§ **Work instruction**:
Please render the rows from the very start through the line containing "This screenshot has width=1655, height=836.", that line included, as a numbered list with blank lines left out.

§ **Data for this exercise**:

-------

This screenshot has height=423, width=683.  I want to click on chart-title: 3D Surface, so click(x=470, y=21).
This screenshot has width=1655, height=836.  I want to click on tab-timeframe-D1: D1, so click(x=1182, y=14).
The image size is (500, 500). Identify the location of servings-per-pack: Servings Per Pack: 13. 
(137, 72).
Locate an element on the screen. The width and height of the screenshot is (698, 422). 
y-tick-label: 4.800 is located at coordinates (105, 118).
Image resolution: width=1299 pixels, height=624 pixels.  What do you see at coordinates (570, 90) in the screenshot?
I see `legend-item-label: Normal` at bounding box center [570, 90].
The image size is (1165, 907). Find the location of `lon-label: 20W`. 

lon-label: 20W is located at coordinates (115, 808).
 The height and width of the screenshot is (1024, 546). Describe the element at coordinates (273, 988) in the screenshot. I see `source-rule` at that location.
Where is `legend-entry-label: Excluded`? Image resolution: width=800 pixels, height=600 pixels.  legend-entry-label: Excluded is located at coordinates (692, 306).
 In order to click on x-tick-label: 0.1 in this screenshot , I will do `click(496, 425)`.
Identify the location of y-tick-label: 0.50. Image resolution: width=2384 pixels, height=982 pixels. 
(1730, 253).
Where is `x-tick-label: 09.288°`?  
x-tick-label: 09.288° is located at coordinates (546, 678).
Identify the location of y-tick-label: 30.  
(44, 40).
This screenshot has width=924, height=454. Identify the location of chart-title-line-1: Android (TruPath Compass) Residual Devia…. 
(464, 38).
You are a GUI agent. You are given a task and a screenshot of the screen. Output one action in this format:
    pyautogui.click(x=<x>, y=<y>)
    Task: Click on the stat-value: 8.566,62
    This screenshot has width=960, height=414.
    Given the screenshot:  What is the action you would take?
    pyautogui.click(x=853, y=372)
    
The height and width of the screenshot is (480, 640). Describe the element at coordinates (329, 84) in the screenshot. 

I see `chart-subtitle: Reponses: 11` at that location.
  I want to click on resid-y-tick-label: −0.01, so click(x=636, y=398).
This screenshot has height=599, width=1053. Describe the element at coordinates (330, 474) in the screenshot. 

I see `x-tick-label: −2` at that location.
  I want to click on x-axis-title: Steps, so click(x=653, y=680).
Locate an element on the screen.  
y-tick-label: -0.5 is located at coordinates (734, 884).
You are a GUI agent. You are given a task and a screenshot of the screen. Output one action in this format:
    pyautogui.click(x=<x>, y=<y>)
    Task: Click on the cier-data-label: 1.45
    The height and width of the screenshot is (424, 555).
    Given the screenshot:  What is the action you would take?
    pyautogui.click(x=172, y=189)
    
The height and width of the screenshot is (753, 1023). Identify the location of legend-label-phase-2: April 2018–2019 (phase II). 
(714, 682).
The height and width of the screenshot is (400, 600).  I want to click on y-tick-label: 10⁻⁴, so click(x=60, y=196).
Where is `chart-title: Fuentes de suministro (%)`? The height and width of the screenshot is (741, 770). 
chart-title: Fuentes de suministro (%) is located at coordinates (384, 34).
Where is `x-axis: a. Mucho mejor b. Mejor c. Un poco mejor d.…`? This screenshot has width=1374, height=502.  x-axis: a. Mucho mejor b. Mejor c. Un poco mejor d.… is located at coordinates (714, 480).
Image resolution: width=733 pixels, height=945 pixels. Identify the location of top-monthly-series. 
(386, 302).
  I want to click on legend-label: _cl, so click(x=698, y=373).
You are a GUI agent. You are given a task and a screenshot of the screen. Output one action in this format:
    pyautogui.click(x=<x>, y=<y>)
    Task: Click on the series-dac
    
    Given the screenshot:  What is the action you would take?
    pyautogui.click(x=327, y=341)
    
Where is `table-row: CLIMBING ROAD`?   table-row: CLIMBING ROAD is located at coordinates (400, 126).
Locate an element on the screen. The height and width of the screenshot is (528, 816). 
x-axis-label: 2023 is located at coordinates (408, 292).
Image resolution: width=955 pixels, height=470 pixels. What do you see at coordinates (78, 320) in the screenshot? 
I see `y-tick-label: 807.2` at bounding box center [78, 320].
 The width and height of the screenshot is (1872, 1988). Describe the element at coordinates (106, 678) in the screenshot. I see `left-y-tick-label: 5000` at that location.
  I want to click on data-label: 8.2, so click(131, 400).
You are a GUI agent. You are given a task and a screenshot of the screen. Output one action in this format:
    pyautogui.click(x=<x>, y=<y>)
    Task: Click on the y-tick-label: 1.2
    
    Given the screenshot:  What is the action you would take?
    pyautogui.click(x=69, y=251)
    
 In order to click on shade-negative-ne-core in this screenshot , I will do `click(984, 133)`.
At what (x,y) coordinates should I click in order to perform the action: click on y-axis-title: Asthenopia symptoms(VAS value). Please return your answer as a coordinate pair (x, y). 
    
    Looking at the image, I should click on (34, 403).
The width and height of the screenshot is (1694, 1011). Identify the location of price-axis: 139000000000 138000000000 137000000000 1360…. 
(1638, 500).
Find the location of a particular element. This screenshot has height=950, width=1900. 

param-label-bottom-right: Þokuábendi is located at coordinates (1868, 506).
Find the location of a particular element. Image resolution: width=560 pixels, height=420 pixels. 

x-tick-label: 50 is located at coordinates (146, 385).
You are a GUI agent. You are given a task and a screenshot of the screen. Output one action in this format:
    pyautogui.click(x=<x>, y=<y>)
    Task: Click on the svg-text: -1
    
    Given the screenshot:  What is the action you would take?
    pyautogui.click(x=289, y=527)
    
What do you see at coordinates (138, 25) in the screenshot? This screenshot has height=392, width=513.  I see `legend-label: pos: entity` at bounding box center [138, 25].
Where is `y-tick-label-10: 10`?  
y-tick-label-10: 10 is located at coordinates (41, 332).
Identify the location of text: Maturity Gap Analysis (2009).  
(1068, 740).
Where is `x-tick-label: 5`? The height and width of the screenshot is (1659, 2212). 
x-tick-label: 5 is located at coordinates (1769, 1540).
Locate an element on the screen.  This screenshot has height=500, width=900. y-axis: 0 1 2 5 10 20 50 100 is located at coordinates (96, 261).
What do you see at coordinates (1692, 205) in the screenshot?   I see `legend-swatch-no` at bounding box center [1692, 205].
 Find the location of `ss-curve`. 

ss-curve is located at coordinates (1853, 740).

-------

§ **Task result**:
1. This screenshot has height=423, width=683.  I want to click on chart-title: 3D Surface, so click(x=470, y=21).
2. This screenshot has width=1655, height=836.  I want to click on tab-timeframe-D1: D1, so click(x=1182, y=14).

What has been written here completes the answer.